The Value of Quiet People - American Society of Employers - Mary E. Corrado

Of Interest…

The Value of Quiet People

Two weeks ago I wrote about being stuck in a rut with meetings.  In that blog, I discussed how to make meetings more engaging, productive, and equitable. Today, I am discussing the importance of paying attention to the quiet people in meetings. Those quiet people often have the most to offer – they just wait for the right minute to offer it.

I recently read an article on medium.com titled “Quiet People in Meetings Are Incredible.”  I couldn’t agree more with that title. The author, Tim Denning, talks about how he learns the most in meetings from quiet people – not the loudest.

For those of you who attended our recent HR Conference, you probably remember Josh Best from Quicken Loans touching on this subject.  He brought up the acronym W.A.I.T – Why Am I Talking?   He challenged us to ask ourselves a simple question before speaking up in a meeting – What is one thing I don’t know that I probably should?  This can change your frame of thinking from being anxious to share your opinion to instead sitting back and listening or asking questions to seek additional information.

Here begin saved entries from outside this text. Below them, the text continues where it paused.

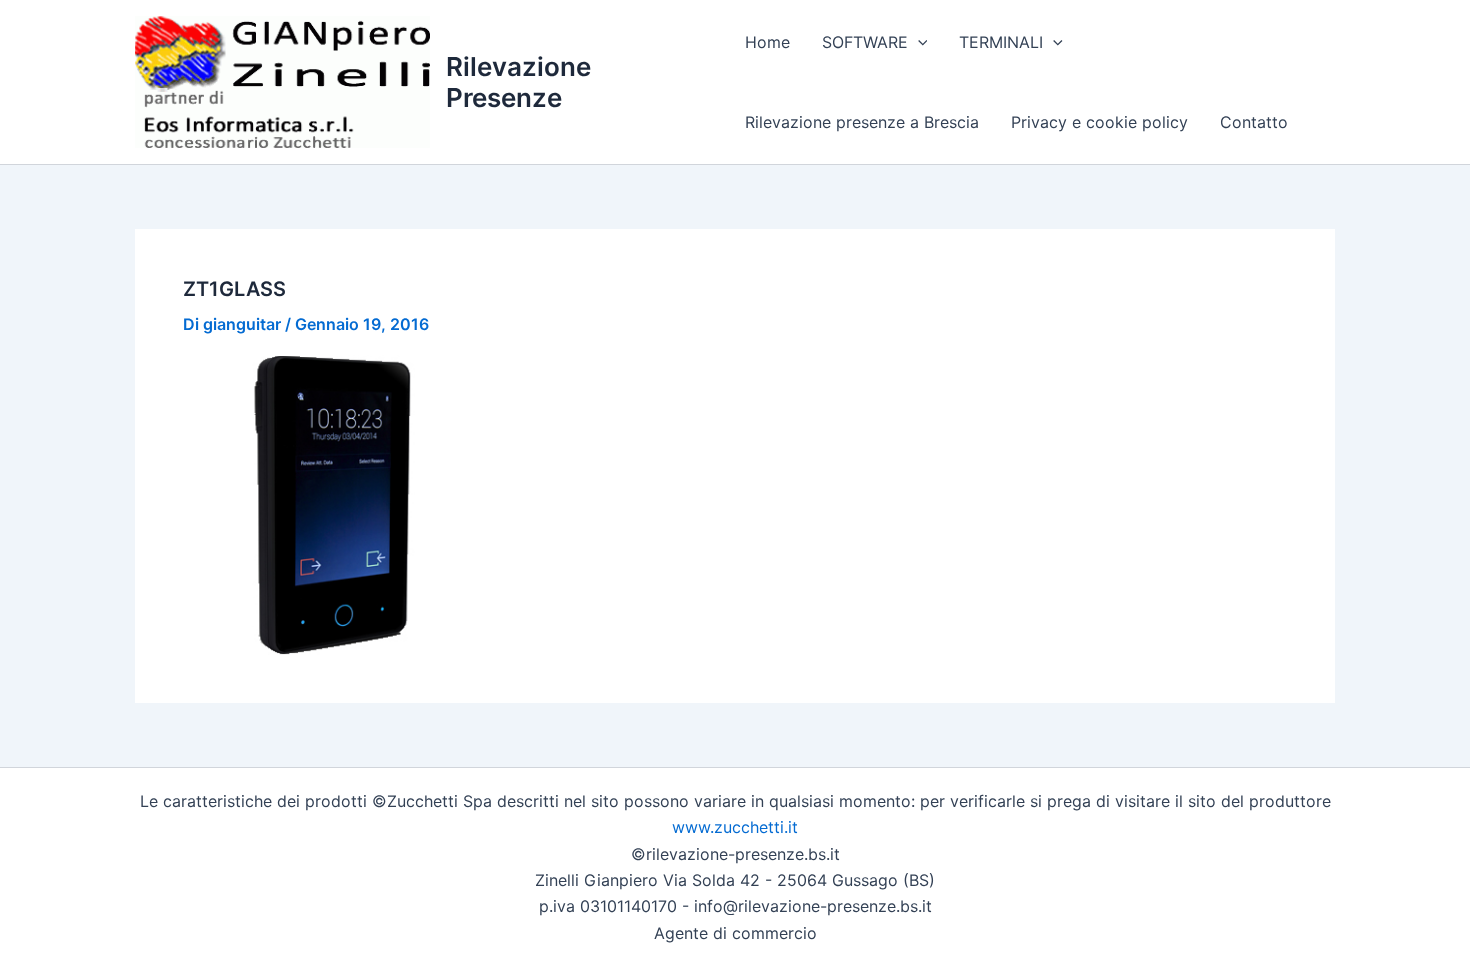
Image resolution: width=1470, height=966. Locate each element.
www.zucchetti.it (735, 827)
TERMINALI (1001, 42)
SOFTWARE (865, 42)
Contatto (1254, 122)
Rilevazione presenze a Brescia (862, 122)
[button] (918, 42)
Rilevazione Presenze (518, 82)
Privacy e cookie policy (1099, 122)
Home (767, 42)
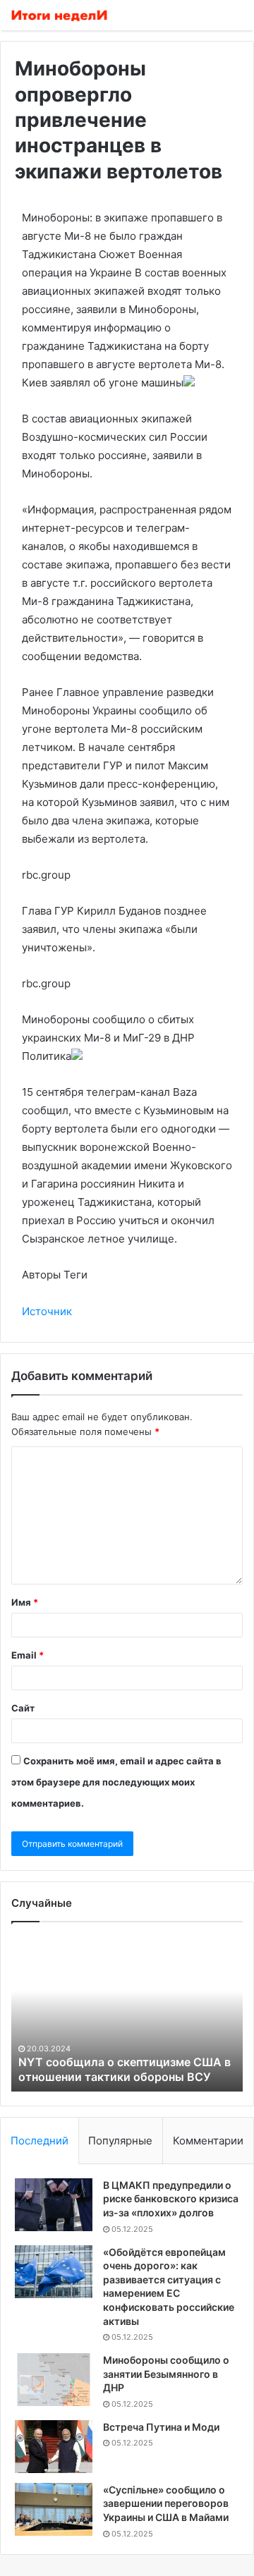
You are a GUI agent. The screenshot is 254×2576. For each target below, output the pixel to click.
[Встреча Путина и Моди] (53, 2446)
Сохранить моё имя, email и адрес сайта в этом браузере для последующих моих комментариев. (116, 1782)
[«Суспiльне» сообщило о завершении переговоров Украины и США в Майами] (53, 2509)
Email (27, 1655)
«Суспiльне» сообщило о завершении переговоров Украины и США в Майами (166, 2503)
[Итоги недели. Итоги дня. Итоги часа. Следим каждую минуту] (60, 15)
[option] (127, 2014)
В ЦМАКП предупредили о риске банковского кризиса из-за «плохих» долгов (170, 2198)
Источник (47, 1311)
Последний (39, 2140)
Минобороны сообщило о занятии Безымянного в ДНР (166, 2373)
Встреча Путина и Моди (161, 2427)
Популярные (120, 2140)
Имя (24, 1602)
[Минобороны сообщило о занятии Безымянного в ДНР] (53, 2379)
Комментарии (208, 2140)
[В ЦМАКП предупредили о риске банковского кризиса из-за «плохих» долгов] (53, 2204)
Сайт (23, 1708)
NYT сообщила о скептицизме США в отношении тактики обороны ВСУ (124, 2069)
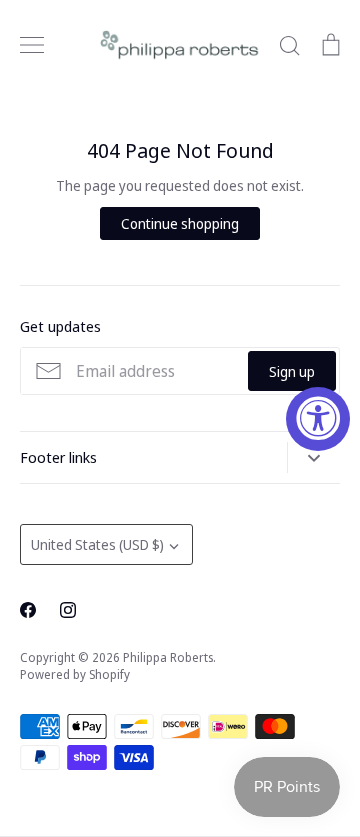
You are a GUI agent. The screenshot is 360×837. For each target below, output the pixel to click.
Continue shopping (180, 223)
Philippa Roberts (168, 657)
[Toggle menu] (32, 45)
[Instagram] (68, 610)
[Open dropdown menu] (313, 457)
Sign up (292, 371)
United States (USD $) (97, 544)
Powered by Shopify (75, 674)
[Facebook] (28, 610)
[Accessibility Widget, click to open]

I have regular meetings with my colleagues from across the country that run associations similar to ASE. We all hold the same title. There are a few people that are normally quiet…but when they speak, I am waiting on the edge of my seat because I know it will be insightful, relevant, and intelligent. I realize in a meeting with your supervisor, you are expected to share your opinion, to show you are engaged in the discussion, so I think you need to be conscious of that; however, I think it is what you say, not how often you speak that sets you apart from others in meetings.

The medium.com article offers several insights into the value of quiet people:

“The loudest person in the room is not the most senior, or necessarily the brightest spark.” – Sometimes the person talking the most is the person that actually knows the least. They are often trying to prove themselves.  However, Dennings suggests that the brightest spark in the room actually says nothing at all. Instead, they are taking notes and absorbing what everyone else is saying.  They are doers, not talkers. They are the ones who after the meeting will go back, look at their notes, and put ideas into action.

“Bright sparks know when to shut up.” – The quiet people do speak when called upon, or when necessary.  But they know when to stop talking.  There are benefits to remaining quiet in a meeting – by talking less, you will hear more.  Quiet people know this and put it into action.

“Bright sparks know when to listen and learn.” – As Dennings wrote, “To shut up is to listen. To listen is to change your life.” When people speak outside of their realm, it can easily reveal what they don’t know.  Instead, the smartest people will sit back and simply listen when thrown into a topic they don’t know much about it.  When you listen, you learn.

“Praise quietness, not hot air and noise.” – Egos make people talk too much, and that talk typically accomplishes nothing. I love the way Dennings stated it, “Quiet people change the world because they hear things others don’t.”